# [PowerPC] Update Vector Costs for P9ClosedPublicActions

Authored by RolandF on Dec 7 2018, 4:02 PM.

# Details

Summary

For the power9 CPU, vector operations consume a pair of execution units rather than one execution unit like a scalar operation. Update the target transform cost functions to reflect the higher cost of vector operations when targeting power9.

# Diff Detail

Repository
rL LLVM

### Event Timeline

RolandF created this revision.Dec 7 2018, 4:02 PM
jsji added a comment.EditedDec 10 2018, 2:41 PM

I am confused by this patch.

In LoopVectorize.cpp, getInstructionCost returns the execution time cost of an instruction for a given vector.

So I think the cost model here should be related to latency.

Why we need to take into consideration of execution units for execution time cost ?
Considering execution units looks more like throughput cost model?

llvm/lib/Target/PowerPC/PPCTargetTransformInfo.cpp
337 ↗(On Diff #177338)

A isVectorTy here will not always be legal vector type, and maybe expanded or scalarized. In BaseT:: getArithmeticInstrCost we may calculate the cost depends on the legalization.

So I think we might have problem here if we simply check isVectorTy to increase the cost.

RolandF added a comment.EditedDec 18 2018, 9:43 AM

I am confused by this patch.

In LoopVectorize.cpp, getInstructionCost returns the execution time cost of an instruction for a given vector.

So I think the cost model here should be related to latency.

Why we need to take into consideration of execution units for execution time cost ?
Considering execution units looks more like throughput cost model?

The calculation the loop vectorizer is making is comparing vector cost / vector factor to scalar cost. The calculation the SLP vectorizer is making is comparing vector cost to scalar cost * vector factor. In either case the vector factor is involved, and once the vector factor is involved it is really a throughput calculation and not a latency calculation. I don't think vectorization can make sense as a latency calculation - the scalar ops are always going to be at least as cheap. The win is in doing more at the same time, not in delivering a particular result faster.

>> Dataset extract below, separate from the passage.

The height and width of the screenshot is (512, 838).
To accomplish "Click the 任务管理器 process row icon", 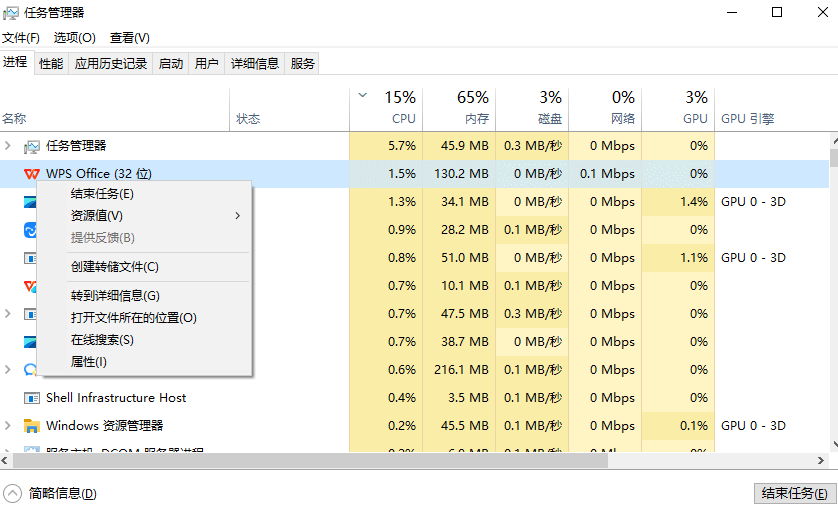I will tap(31, 146).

jsji added a comment.Dec 18 2018, 3:26 PM

The calculation the loop vectorizer is making is comparing vector cost / vector factor to scalar cost. The calculation the SLP vectorizer is making is comparing vector cost to scalar cost * vector factor. In either case the vector factor is involved, and once the vector factor is involved it is really a throughput calculation and not a latency calculation. I don't think vectorization can make sense as a latency calculation - the scalar ops are always going to be at least as cheap. The win is in doing more at the same time, not in delivering a particular result faster.

Thanks for explaining. I am not familiar with SLP enough, maybe @hfinkel can help to see whether it is reasonable to consider execution unit num in vectorizer's cost model. Thanks!

The calculation the loop vectorizer is making is comparing vector cost / vector factor to scalar cost. The calculation the SLP vectorizer is making is comparing vector cost to scalar cost * vector factor. In either case the vector factor is involved, and once the vector factor is involved it is really a throughput calculation and not a latency calculation. I don't think vectorization can make sense as a latency calculation - the scalar ops are always going to be at least as cheap. The win is in doing more at the same time, not in delivering a particular result faster.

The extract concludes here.